Now read it and inspect the values of the file

bradypus <- read.table(file,  header=TRUE,  sep=",")
# or do:  bradypus <- read.csv(file)
# first rows
head(bradypus)
##               species      lon      lat
## 1 Bradypus variegatus -65.4000 -10.3833
## 2 Bradypus variegatus -65.3833 -10.3833
## 3 Bradypus variegatus -65.1333 -16.8000
## 4 Bradypus variegatus -63.6667 -17.4500
## 5 Bradypus variegatus -63.8500 -17.4000
## 6 Bradypus variegatus -64.4167 -16.0000
# we only need columns 2 and 3:
bradypus <- bradypus[,2:3]
head(bradypus)
##        lon      lat
## 1 -65.4000 -10.3833
## 2 -65.3833 -10.3833
## 3 -65.1333 -16.8000
## 4 -63.6667 -17.4500
## 5 -63.8500 -17.4000
## 6 -64.4167 -16.0000

You can also read such data directly out of Excel files or from a database (see e.g. the RODBC package). Because this is a csv (comma separated values) file, we could also have used the read.csv function. No matter how you do it, the objective is to get a matrix (or a data.frame) with at least 2 columns that hold the coordinates of the locations where a species was observed. Coordinates are typically expressed as longitude and latitude (i.e. angular), but they could also be Easting and Northing in UTM or another planar coordinate reference system (map projection). The convention used here is to organize the coordinates columns so that longitude is the first and latitude the second column (think x and y axes in a plot; longitude is x, latitude is y); they often are in the reverse order, leading to undesired results. In many cases you will have additional columns, e.g., a column to indicate the species if you are modeling multiple species; and a column to indicate whether this is a ‘presence’ or an ‘absence’ record (a much used convention is to code presence with a 1 and absence with a 0).

If you do not have any species distribution data you can get started by downloading data from the Global Biodiversity Inventory Facility (GBIF).
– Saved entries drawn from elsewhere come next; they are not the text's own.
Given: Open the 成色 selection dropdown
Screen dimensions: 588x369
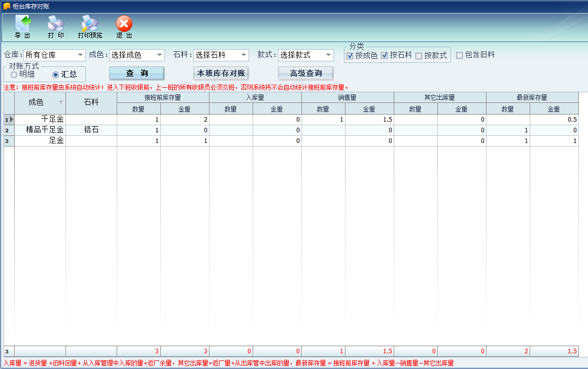Looking at the screenshot, I should tap(160, 55).
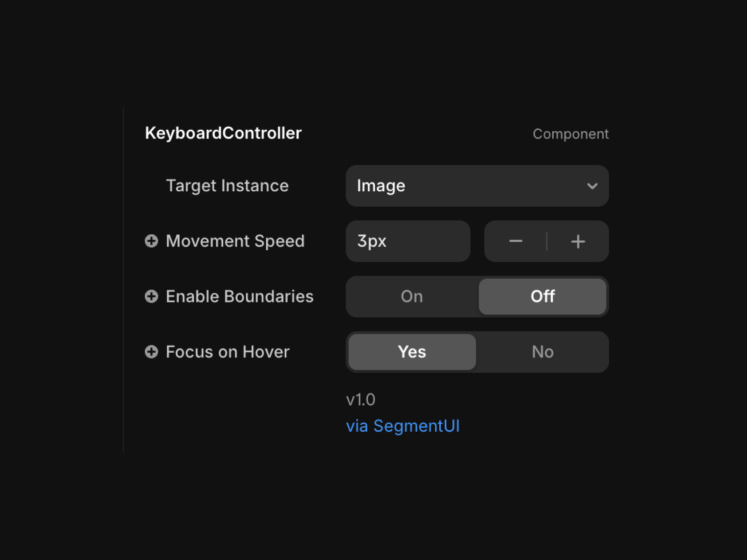Click plus icon beside Enable Boundaries
747x560 pixels.
pos(151,296)
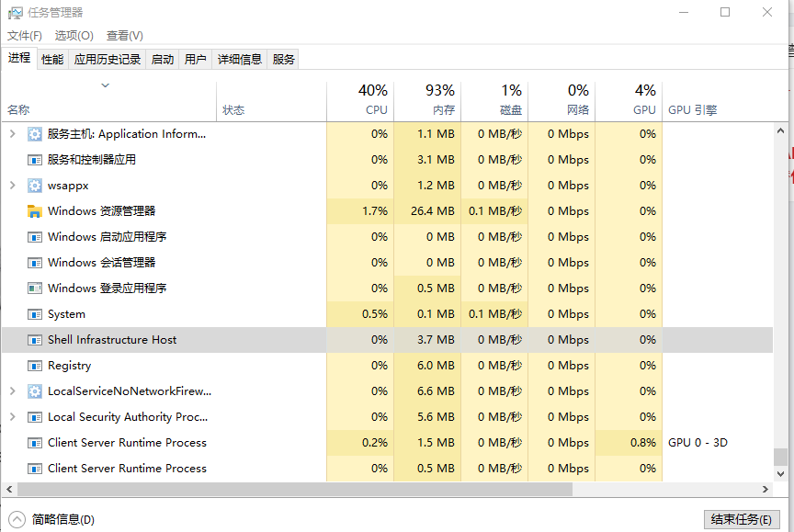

In the dismo package there is a function gbif that you can use for this. The data used below were downloaded (and saved to a permanent data set for use in this vignette) using the gbif function like this:

acaule <- gbif("solanum", "acaule*", geo=FALSE)

If you want to understand the order of the arguments given here to gbif or find out what other arguments you can use with this function, check out the help file (remember you can’t access help files if the library is not loaded), by typing: ?gbif or help(gbif). Note the use of the asterix in “acaule*” to not only request Solanum acaule, but also variations such as the full name,*Solanum acaule* Bitter, or subspecies such as Solanum acaule subsp. aemulans.

Many occurence records may not have geographic coordinates. In this case, out of the 1366 records that GBIF returned (January 2013), there were 1082 records with coordinates (this was 699 and 54 in March 2010, a tremendous improvement!)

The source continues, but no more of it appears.